----- Reading text -----
3. The hearing did not proceed in May 2008 because I thought there was a possibility of addressing the underlying dispute between the parties (and the Department of Defence, which was not a party to the proceedings) through an alternative dispute resolution process. In particular, I was hopeful that the parties might be able to reach an understanding over the way in which the revised rehabilitation program would be prepared. That understanding would hopefully provide Mr Engelhard with a level of comfort that would reduce the likelihood of further proceedings.
4. The applicant and respondent reached an agreement with respect to the first decision to implement a rehabilitation program. That decision was set aside by order of the Tribunal dated 12 September 2008 pursuant to s 34D(2) of the Administrative Appeals Tribunal Act 1975 (“the AAT Act”).
5. The dispute in relation to the second decision, however, was not resolved. Logically, the outcome of the first decision suggests the second decision should also be set aside. Nevertheless, I decided to send the parties to a further alternative dispute resolution process, hoping that they might reach some agreement. I was not involved with the alternative dispute resolution process. I understand the Department of Defence participated, even though it was not formally required to do so. Suffice to say, the process was unsuccessful. That means it is necessary for me to make a formal decision as to the disposition of these proceedings.
6. Mr Engelhard says I should proceed to hear the matter and examine the conduct of the respondent and the Department of Defence. He appears to be convinced that the Department of Defence is acting in bad faith. He says the doctors consulted in relation to the original rehabilitation program were unlikely to provide an appropriate rehabilitation program given the instructions they had received. He says those same doctors are now being engaged to provide reports for a revised program that would, to use the vernacular, “stitch him up” properly.
7. It is often said that the Tribunal steps into the shoes of the decision-maker. That is true in the sense that the Tribunal has the power under s 25 of the AAT Act to exercise the original decision-maker’s powers under the enactment in question. But the form of the Tribunal’s decision is circumscribed by s 43 which says the Tribunal must either affirm, vary or set aside the decision under review. If the Tribunal sets aside the decision under review, it must either make a decision in substitution or remit the matter for reconsideration by the original decision-maker in accordance with any directions or recommendations the Tribunal sees fit to make.
----- Dataset excerpt -----
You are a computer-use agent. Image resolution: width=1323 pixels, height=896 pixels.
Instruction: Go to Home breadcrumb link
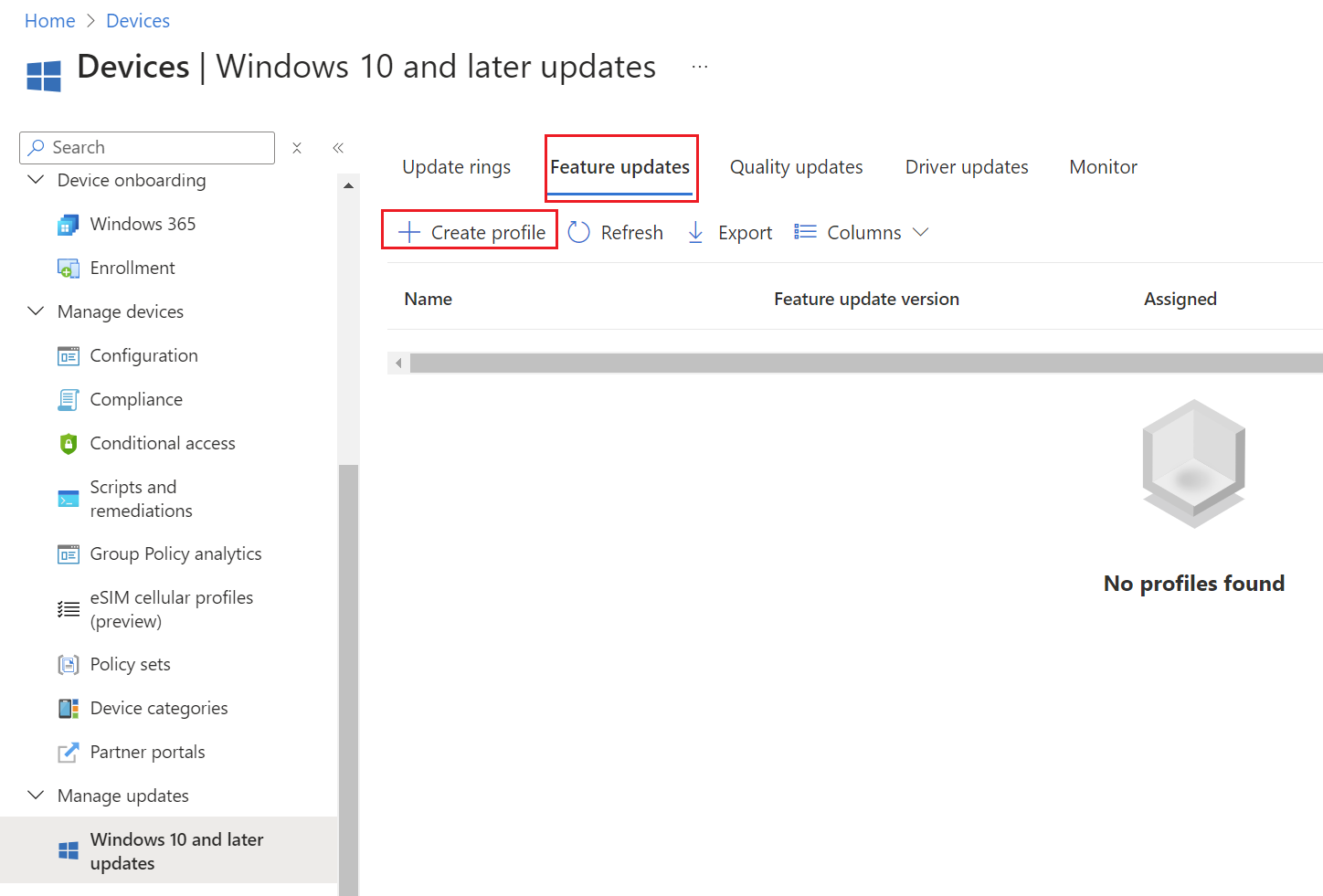pos(50,21)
-----
Problems to solve:
#1 Do the following statements agree with the tribunal reasons? Answer yes or no for each, and quote the words from the reasons that decide it.
(a) The Department of Defence was a party to the proceedings.
(b) The Tribunal set aside the first decision by an order dated 12 September 2008.
(c) The further alternative dispute resolution process was successful.
#2 Write out word for word the portion of the tribunal reasons that opens with the words containing "7. It is often" and closes with "fit to make.".
#3 Continue the tribunal reasons from the point where they stop, following the final paragraph on the Tribunal's powers under s 43.

The responses:
#1
(a) No: "the Department of Defence, which was not a party to the proceedings"
(b) Yes: "That decision was set aside by order of the Tribunal dated 12 September 2008"
(c) No: "Suffice to say, the process was unsuccessful."

#2
7. It is often said that the Tribunal steps into the shoes of the decision-maker. That is true in the sense that the Tribunal has the power under s 25 of the AAT Act to exercise the original decision-maker’s powers under the enactment in question. But the form of the Tribunal’s decision is circumscribed by s 43 which says the Tribunal must either affirm, vary or set aside the decision under review. If the Tribunal sets aside the decision under review, it must either make a decision in substitution or remit the matter for reconsideration by the original decision-maker in accordance with any directions or recommendations the Tribunal sees fit to make.

#3
8. What form should the decision take in this case? I suppose it is theoretically possible for the Tribunal to vary the reviewable decision in a way that involved the Tribunal calculating the amount of compensation that Mr Engelhard should have received but which was denied to him. But that does not seem practical or even sensible. I could also set aside the decisions but remit them for reconsideration with detailed directions about the way in which that reconsideration should proceed. That does not seem practical or necessary either.
9. The most sensible course for me to adopt is to set aside the reviewable decision and permit the respondent to calculate Mr Engelhard’s entitlement to compensation. If the applicant takes the view there are shortcomings in that calculation, the calculation can be challenged, and the Tribunal can isolate and consider the complaints at that point.
10.
These proceedings can serve no further purpose. They are “frivolous” within the meaning of s 42B of the AAT Act, since I am practically unable to put
Mr Engelhard in a better position given the concession that has been made in relation to Matter No 2007/2451. I have delayed making a final ruling in the vain hope that the parties might be able to reach an arrangement that addressed all of the underlying issues, but that has not occurred.
Conclusion
11. Given the requirement in s 2A of the AAT Act that the Tribunal operate in a way that is “fair, just, economical, informal and quick”, I do not think there is any point in proceeding to a hearing. I am therefore satisfied the decision under review must be set aside. I decide in substitution that the question of Mr Engelhard’s entitlement to compensation (if any) during the period he was denied payment as a result of his decision not to participate in the (now defunct) rehabilitation program shall be remitted to the original decision-maker for reconsideration.
I certify that the 11 preceding paragraphs are a true copy of the reasons for the decision herein of Senior Member Bernard J McCabe.
Signed:...............................[Sgd]...............................................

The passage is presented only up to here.